Fig. 2. Validation and specificity of TR3-56 cell predictive role.

a, Scatter plot showing positive correlation between the frequency of circulating TR3-56 cells and serum levels of fasting C-peptide in a validation cohort (Swedish cohort) of T1D children (n=36) at disease onset; r=0.63, p<0.0001 by two-tailed Pearson's correlation. Red line indicates regression line and shading indicates confidence interval. b, Scatter plot showing positive correlation between the frequency of circulating TR3-56 cells and serum levels of fasting C-peptide in a cohort of T1D children that developed other autoimmune conditions after T1D diagnosis (n=23); r=0.57, p=0.0043 by two-tailed Pearson's correlation.

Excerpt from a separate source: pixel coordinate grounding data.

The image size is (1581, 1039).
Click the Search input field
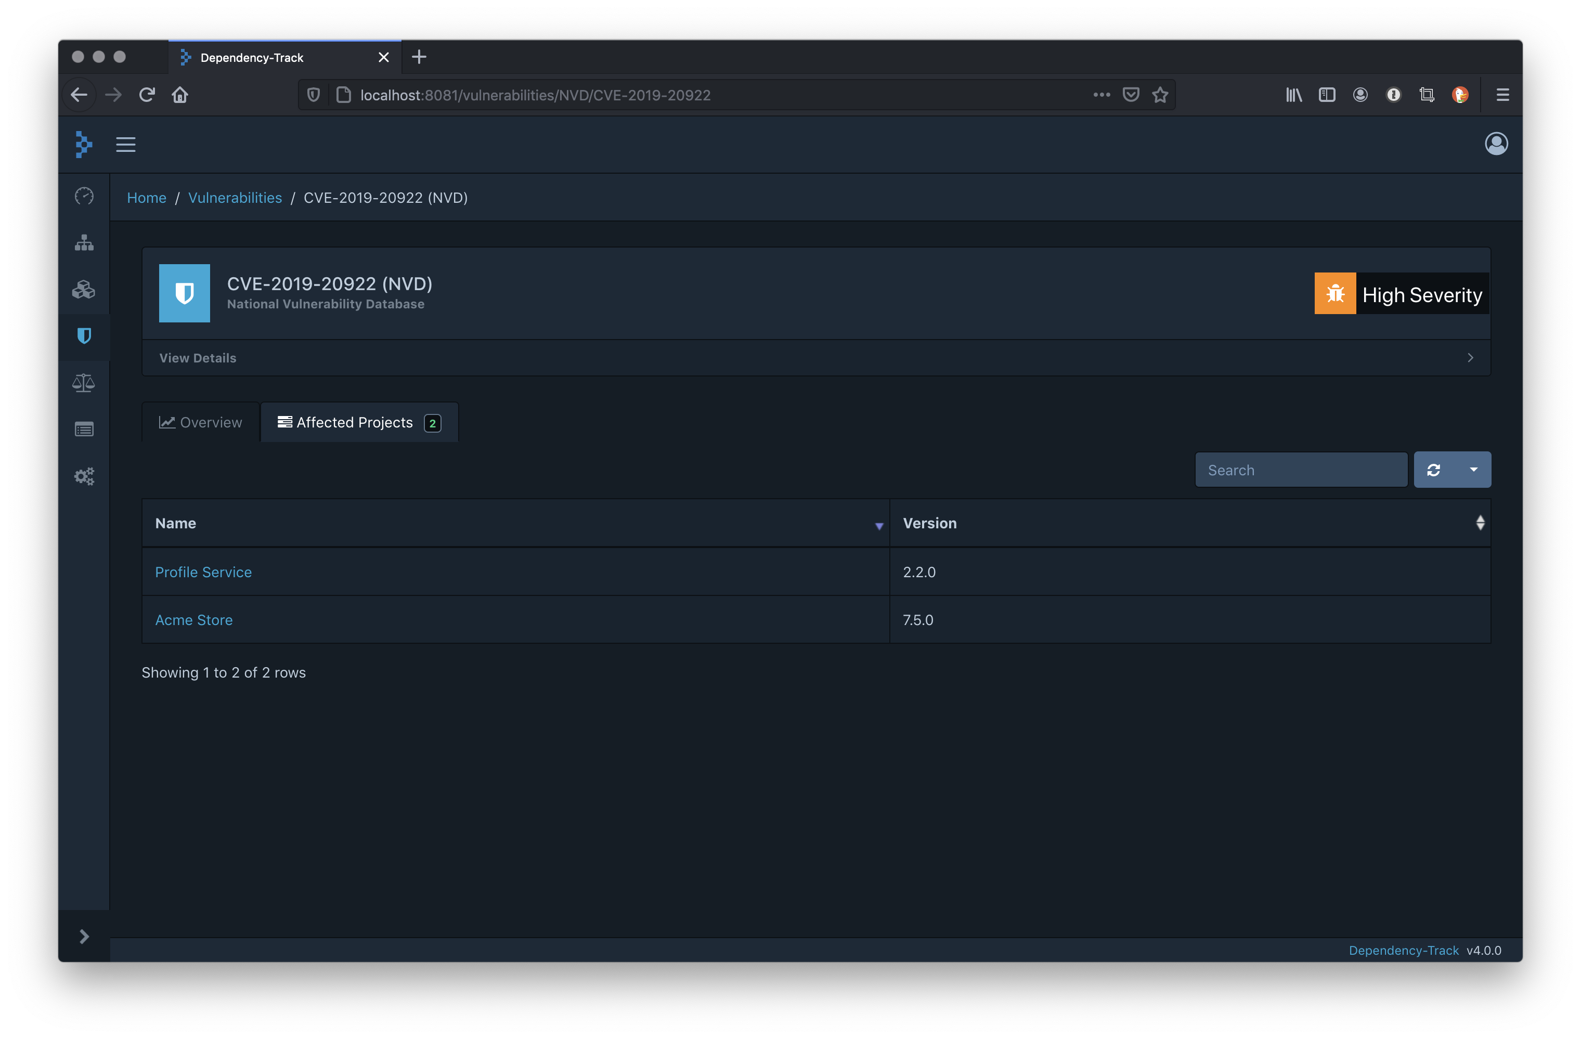[x=1301, y=470]
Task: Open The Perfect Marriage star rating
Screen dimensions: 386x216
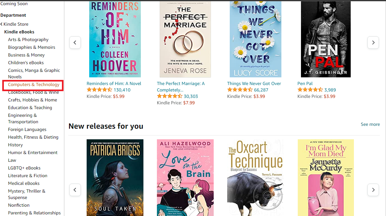Action: coord(170,96)
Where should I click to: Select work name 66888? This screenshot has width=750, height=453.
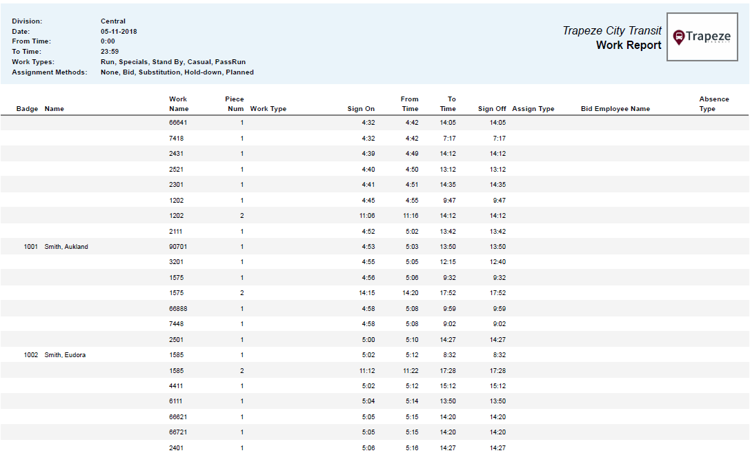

Red line indicates regression line and shading indicates confidence interval. c, Scatter plot showing the absence of statistical correlation between the frequency of circulating TR3-56 cells and serum levels of fasting C-peptide in children (n=21) that at T1D diagnosis were already affected by other autoimmune conditions (CD or AIT); r=-0.003, p=0.9901 by two-tailed Pearson's correlation. Red line indicates regression line and shading indicates confidence interval. d, Scatter plot showing positive correlation between the frequency of circulating TR3-56 cells and serum levels of fasting C-peptide in T1D subjects one year after diagnosis (Italian cohort) (n=31); r=0.53, p=0.0023 by two-tailed Pearson's correlation. Red line indicates regression line and shading indicates confidence interval. e, Box plot indicates the frequency of TR3-56 cells in healthy subjects (n=113), T1D children at diagnosis (n=128) and in 51 at-risk siblings of T1D individuals: 35 autoantibody negative (Ab-), 9 autoantibody positive (Ab+) and 7 autoantibody positive reverted to autoantibody negative (Ab reverted) subjects. Data are presented as box plots (min, max, median, and 25th and 75th percentiles), each dot represents a individual subjects. ap=0.0084; bp=0.0456; cp=0.006; dp=0.0007; ep=0.0106; *p<0.0001 by two-tailed Mann-Whitney U-test.